--- Start of EXERCISE MATERIALS ---

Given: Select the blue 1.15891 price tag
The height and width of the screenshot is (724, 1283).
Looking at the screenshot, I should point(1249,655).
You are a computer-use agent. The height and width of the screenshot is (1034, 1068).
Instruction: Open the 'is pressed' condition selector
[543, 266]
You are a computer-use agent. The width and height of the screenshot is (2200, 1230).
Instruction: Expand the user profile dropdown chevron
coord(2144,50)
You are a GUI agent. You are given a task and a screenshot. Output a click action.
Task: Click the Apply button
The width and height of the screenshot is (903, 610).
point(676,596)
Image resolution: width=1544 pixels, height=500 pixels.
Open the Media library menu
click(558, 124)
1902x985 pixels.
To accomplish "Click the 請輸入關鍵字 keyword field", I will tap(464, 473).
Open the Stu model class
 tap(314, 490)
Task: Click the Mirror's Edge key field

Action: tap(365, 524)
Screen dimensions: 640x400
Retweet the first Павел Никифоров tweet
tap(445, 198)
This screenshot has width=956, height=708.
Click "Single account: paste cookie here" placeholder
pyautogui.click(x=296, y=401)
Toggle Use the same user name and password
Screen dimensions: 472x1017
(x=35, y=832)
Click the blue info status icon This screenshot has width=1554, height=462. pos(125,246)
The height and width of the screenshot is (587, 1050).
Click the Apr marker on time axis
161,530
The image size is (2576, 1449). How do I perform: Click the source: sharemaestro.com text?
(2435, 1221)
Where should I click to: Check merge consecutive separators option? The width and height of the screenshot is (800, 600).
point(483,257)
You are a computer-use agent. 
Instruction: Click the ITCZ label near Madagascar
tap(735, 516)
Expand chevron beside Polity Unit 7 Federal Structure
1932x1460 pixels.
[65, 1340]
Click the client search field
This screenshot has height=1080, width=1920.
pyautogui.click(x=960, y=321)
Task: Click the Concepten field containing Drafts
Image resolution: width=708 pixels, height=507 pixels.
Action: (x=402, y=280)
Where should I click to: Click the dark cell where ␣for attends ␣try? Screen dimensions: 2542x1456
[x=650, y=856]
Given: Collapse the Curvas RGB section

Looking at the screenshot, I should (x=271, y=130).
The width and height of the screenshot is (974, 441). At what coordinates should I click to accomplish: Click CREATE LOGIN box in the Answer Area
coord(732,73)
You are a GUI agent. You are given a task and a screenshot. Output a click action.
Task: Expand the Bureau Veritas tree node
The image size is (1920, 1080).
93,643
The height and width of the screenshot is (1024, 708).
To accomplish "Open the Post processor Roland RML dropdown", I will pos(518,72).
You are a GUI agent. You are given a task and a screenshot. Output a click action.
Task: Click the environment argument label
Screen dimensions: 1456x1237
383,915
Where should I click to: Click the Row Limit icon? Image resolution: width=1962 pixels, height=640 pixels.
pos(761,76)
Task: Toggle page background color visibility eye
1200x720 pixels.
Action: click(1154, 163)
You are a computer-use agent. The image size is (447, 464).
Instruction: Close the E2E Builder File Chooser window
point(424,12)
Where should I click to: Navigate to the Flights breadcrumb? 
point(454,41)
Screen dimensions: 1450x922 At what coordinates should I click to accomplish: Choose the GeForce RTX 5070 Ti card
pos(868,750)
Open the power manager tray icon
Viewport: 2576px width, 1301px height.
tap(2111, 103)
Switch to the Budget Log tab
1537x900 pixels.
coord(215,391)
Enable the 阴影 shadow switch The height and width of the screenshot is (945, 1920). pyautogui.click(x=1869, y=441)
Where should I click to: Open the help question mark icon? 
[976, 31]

--- End of EXERCISE MATERIALS ---

*TASK REQUIREMENTS:*
Count the lines in the rows above that contain the string "user", matching case exactly. Reply with the number only.

*SOLUTION TO THE PROBLEM:*
2